--- Texto fuente ---
En Cuba se conoció que la Secretaria de Estado, Hillary Clinton, en una conferencia en la Universidad de Lousville, Kentucky, no escatimó fuerzas en expresar que a pesar de los intentos de EE.UU., percibe que Cuba no desea la normalización de las relaciones ni el fin del bloqueo, “porque perderían las excusas para lo que no ha ocurrido en Cuba en los últimos 50 años”.
Pudiéramos señalar muchos ejemplos más, pero solamente estos hechos pueden ilustrar el momento en que se encuentra la política del bloqueo, el cual los Estados Unidos no niega, todo lo contrario, presume de su implantación como lógica de su desesperado egocentrismo.

Sin embargo el rechazo a esta política hostil ha llamado a pronunciarse hasta en el propio seno del gigante del Norte.

El expresidente de EE.UU., James Carter ha pedido al presidente Obama que levante el bloqueo contra Cuba porque es “contraproducente”. “No apruebo las sanciones en contra de la gente de ningún país”, agregó.

En Julio de 2010 una encuesta por Internet del diario USA Today, en la que participaron 1 475 personas, reflejó que el 94% está a favor del levantamiento del bloqueo de EE.UU. contra Cuba y solo el 6% en contra.

Hace poco tiempo el representante William Delahunt publicó en el Washington Post, su consideración de poner fin al bloqueo, pues ello “ayudaría al pueblo cubano más que al gobierno”, y el senador Byron Dorgan en una intervención ante el pleno del Senado sobre el proyecto de ley a favor de la libertad de viajes a Cuba, se refirió a la historia del bloqueo y la incapacidad para cumplir sus objetivos, planteando que “no ha funcionado en absoluto”.

El senador consideró que era inmoral utilizar los alimentos y las medicinas como armas y enfatizó que “es impensable el hecho de castigar al gobierno cubano restringiendo los derechos del pueblo norteamericano y eso es lo que hemos hecho durante los últimos 50 años”, cuestionando la autoridad del gobierno para decidir dónde pueden o no viajar los ciudadanos de EEUU.
--- Entradas proporcionadas ---
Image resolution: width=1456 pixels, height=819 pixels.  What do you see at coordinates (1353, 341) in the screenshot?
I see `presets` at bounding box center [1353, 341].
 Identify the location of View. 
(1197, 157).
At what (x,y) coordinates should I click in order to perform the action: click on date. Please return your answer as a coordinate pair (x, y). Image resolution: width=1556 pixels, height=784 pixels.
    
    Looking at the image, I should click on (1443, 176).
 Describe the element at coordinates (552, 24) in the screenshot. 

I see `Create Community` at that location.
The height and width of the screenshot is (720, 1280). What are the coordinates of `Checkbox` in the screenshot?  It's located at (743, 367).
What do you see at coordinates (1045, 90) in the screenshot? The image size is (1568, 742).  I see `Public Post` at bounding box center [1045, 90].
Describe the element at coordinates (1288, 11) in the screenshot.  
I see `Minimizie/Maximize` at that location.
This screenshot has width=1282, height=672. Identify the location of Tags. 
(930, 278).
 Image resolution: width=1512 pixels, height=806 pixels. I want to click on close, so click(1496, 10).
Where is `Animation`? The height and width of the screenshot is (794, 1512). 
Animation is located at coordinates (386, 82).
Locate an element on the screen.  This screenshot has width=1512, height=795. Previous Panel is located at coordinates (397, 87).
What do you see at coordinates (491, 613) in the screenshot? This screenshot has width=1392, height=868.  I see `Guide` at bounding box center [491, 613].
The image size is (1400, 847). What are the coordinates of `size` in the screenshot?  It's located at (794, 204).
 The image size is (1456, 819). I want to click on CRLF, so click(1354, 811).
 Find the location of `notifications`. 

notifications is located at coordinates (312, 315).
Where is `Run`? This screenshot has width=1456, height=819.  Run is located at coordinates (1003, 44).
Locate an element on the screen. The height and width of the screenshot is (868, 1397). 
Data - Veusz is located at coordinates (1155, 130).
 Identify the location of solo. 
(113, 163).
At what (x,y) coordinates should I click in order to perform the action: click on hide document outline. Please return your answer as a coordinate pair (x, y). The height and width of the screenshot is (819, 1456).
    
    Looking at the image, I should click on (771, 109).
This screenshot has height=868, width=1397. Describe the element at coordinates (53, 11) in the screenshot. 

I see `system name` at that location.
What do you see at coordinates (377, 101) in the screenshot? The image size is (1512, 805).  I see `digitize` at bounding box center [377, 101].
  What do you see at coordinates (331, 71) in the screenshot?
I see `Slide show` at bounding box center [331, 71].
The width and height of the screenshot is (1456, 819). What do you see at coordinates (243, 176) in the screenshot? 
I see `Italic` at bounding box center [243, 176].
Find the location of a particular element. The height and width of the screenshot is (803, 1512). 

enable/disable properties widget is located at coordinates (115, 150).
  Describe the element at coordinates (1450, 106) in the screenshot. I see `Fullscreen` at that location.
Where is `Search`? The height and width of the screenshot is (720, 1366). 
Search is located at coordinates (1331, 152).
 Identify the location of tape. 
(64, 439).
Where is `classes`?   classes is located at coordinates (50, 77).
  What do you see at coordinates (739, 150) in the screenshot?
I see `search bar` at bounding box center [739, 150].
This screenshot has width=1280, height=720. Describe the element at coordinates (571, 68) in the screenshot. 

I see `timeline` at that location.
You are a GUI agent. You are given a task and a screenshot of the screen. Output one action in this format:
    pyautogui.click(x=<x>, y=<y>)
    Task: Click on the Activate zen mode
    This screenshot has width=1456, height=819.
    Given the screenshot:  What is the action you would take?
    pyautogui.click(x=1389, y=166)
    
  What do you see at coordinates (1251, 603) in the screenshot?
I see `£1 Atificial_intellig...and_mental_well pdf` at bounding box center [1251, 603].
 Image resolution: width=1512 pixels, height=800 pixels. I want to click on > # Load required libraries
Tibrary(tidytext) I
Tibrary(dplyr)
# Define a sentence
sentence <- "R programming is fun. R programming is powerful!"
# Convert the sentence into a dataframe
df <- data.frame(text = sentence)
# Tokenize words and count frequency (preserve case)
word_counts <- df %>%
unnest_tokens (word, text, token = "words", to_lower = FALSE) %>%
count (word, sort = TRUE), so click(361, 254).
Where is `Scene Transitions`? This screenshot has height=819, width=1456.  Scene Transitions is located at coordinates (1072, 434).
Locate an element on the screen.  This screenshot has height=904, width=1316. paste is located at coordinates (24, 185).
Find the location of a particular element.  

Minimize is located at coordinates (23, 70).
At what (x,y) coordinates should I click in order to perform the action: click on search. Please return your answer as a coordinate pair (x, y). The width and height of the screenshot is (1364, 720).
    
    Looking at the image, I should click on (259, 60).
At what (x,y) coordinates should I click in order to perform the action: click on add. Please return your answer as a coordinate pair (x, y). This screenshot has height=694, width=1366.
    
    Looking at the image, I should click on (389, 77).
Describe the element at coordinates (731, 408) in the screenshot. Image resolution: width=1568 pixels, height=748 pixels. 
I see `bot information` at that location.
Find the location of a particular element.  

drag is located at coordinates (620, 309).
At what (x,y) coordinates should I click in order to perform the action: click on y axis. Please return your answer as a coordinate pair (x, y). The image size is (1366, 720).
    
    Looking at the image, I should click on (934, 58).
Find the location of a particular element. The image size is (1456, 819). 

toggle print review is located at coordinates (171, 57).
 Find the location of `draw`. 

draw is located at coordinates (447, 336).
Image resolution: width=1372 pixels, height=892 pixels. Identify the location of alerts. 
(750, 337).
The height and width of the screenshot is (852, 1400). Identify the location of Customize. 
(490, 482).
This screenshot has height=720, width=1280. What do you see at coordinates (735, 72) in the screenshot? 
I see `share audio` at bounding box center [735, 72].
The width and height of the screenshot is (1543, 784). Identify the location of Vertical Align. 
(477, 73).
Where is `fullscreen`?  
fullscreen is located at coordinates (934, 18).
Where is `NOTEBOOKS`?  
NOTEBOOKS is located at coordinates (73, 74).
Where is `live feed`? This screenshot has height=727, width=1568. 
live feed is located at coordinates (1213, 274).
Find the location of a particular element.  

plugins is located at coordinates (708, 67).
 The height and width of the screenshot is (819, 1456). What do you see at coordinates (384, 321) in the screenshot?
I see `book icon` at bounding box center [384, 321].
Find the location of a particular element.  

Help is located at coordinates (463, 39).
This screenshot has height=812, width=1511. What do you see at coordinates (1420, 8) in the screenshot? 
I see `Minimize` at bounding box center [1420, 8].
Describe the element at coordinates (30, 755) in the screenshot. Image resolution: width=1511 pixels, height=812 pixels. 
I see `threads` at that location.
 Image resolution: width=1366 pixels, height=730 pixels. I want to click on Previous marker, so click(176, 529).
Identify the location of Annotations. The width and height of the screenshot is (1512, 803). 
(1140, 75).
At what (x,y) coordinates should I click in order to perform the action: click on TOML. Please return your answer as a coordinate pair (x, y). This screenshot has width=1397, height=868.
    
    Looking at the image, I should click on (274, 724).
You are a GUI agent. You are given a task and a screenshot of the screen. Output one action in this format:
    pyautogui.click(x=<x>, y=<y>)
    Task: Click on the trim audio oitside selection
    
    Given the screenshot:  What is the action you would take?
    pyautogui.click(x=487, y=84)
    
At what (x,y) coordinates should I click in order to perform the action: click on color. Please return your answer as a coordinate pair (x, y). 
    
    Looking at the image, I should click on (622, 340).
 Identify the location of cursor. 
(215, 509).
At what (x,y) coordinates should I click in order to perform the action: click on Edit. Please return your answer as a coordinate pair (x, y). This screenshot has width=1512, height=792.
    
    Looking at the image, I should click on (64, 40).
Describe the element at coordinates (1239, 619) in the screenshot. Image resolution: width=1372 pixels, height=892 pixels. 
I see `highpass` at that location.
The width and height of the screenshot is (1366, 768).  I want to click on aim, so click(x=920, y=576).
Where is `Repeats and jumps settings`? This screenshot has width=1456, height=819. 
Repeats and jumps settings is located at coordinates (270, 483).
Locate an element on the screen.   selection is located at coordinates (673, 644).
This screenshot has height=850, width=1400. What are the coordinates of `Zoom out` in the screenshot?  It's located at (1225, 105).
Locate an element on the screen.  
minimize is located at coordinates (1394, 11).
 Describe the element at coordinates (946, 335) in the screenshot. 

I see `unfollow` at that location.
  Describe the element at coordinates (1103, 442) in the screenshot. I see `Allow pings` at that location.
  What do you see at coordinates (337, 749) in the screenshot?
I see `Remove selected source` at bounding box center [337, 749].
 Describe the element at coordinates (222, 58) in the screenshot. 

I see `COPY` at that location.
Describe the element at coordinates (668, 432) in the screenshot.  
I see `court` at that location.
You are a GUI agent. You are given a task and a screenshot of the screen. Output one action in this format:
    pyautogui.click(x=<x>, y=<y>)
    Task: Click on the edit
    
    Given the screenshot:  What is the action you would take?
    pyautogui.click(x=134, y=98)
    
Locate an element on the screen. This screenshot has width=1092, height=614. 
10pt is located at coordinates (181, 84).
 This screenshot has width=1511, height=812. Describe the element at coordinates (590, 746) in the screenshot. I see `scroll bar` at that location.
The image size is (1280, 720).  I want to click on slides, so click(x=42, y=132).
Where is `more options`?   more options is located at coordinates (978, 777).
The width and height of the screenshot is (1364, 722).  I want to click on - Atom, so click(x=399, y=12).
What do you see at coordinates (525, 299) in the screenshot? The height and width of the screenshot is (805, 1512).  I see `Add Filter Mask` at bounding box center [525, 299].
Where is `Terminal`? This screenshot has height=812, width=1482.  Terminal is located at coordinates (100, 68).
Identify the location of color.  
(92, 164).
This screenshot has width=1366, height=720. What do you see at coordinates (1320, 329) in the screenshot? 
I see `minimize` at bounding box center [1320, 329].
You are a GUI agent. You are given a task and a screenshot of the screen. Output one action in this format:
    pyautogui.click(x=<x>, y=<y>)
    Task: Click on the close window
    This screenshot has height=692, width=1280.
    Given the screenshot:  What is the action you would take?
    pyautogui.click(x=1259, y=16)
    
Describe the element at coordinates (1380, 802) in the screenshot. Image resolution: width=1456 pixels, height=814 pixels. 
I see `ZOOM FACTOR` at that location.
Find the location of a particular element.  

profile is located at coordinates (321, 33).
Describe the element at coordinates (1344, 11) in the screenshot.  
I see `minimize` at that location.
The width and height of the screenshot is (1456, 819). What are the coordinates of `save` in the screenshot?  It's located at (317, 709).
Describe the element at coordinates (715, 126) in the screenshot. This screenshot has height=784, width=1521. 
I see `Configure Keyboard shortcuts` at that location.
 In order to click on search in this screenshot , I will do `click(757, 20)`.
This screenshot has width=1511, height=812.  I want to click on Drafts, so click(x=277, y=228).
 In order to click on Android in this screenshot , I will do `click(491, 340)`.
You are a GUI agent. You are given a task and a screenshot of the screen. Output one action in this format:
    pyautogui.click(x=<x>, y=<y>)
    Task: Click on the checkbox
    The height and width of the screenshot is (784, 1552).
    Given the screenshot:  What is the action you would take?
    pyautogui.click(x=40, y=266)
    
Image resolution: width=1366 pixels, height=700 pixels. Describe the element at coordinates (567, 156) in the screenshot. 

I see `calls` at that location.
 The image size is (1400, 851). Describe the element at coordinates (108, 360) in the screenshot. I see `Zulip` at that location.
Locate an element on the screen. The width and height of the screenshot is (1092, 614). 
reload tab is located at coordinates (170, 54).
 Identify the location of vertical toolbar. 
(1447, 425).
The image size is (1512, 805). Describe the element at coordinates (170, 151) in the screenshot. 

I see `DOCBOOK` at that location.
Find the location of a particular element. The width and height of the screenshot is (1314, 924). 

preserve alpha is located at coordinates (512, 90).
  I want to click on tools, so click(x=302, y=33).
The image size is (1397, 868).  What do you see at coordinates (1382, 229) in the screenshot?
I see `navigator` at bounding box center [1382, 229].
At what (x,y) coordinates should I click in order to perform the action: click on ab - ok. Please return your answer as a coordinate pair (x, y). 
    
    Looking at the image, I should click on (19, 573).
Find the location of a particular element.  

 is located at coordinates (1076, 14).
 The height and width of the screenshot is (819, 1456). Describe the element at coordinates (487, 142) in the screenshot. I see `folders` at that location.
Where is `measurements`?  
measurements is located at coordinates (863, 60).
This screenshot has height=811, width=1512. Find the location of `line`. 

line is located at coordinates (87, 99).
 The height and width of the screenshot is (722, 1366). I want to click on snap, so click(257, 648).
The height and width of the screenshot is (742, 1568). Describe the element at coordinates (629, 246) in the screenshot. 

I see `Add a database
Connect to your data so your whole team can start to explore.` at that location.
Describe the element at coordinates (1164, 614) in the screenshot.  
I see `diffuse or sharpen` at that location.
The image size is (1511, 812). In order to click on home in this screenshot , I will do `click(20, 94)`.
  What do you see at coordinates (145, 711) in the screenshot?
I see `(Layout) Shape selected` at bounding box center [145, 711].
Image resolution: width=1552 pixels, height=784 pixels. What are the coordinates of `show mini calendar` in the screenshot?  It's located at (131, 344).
---
Tarea 1:
Según el texto sobre el bloqueo a Cuba, ¿qué porcentaje de participantes en la encuesta de USA Today estaba a favor de levantarlo?
Tarea 2:
Sustituye "inmoral" por "injusto" en el fragmento del texto sobre el bloqueo a Cuba que va de "Hace poco tiempo" a "ciudadanos de EEUU.", y escribe ese fragmento completo.
Tarea 3:
Prolonga el texto sobre el bloqueo de EE.UU. a Cuba a partir de su última oración.
Las entradas no hacen falta para nada.

Resultado 1:
El 94 %.

Resultado 2:
Hace poco tiempo el representante William Delahunt publicó en el Washington Post, su consideración de poner fin al bloqueo, pues ello “ayudaría al pueblo cubano más que al gobierno”, y el senador Byron Dorgan en una intervención ante el pleno del Senado sobre el proyecto de ley a favor de la libertad de viajes a Cuba, se refirió a la historia del bloqueo y la incapacidad para cumplir sus objetivos, planteando que “no ha funcionado en absoluto”.

El senador consideró que era injusto utilizar los alimentos y las medicinas como armas y enfatizó que “es impensable el hecho de castigar al gobierno cubano restringiendo los derechos del pueblo norteamericano y eso es lo que hemos hecho durante los últimos 50 años”, cuestionando la autoridad del gobierno para decidir dónde pueden o no viajar los ciudadanos de EEUU.

Resultado 3:
El bloqueo económico comercial y financiero de EEUU. Contra Cuba se ha extendido por más de 55 años y la propia cronología de hechos asociados permite percatarse de su carácter sistemático, progresivo y persistente y el permanente propósito de infligir graves daños a la nación cubana, asfixiar su economía y doblegar a su pueblo.

El propio canciller cubano Rodríguez Parrilla ha expresado que a pesar del bloqueo Cuba ha cumplido elevada y excepcionalmente los Objetivos de Desarrollo del Milenio. Los resultados alcanzados en este país aún son una utopía para una gran parte de la población del planeta.

Los cubanos asumen el destino histórico con optimismo, compromiso y creatividad, pues los inspiran sentimientos de paz, justicia y solidaridad que caracterizan a este pueblo, y la amistad con que el mundo se identifica con la isla libre y rebelde, ha señalado el Ministro de Relaciones exteriores cubano.

Cuba seguirá dispuesta a entablar relaciones de paz y respeto con los Estados Unidos, como las que disfruta con la inmensa mayoría de la comunidad internacional y con todo el hemisferio, pero sin cejar jamás en la denuncia del bloqueo y dejar de reclamar el derecho legítimo de su pueblo a vivir y trabajar por su desarrollo socioeconómico en condiciones de igualdad, en cooperación con el resto de las naciones, sin cerco económico ni presiones externas.

Este 28 de Octubre los asistentes a la Asamblea General de las Naciones Unidas emitieron una nueva votación: 188 naciones en contra del bloqueo.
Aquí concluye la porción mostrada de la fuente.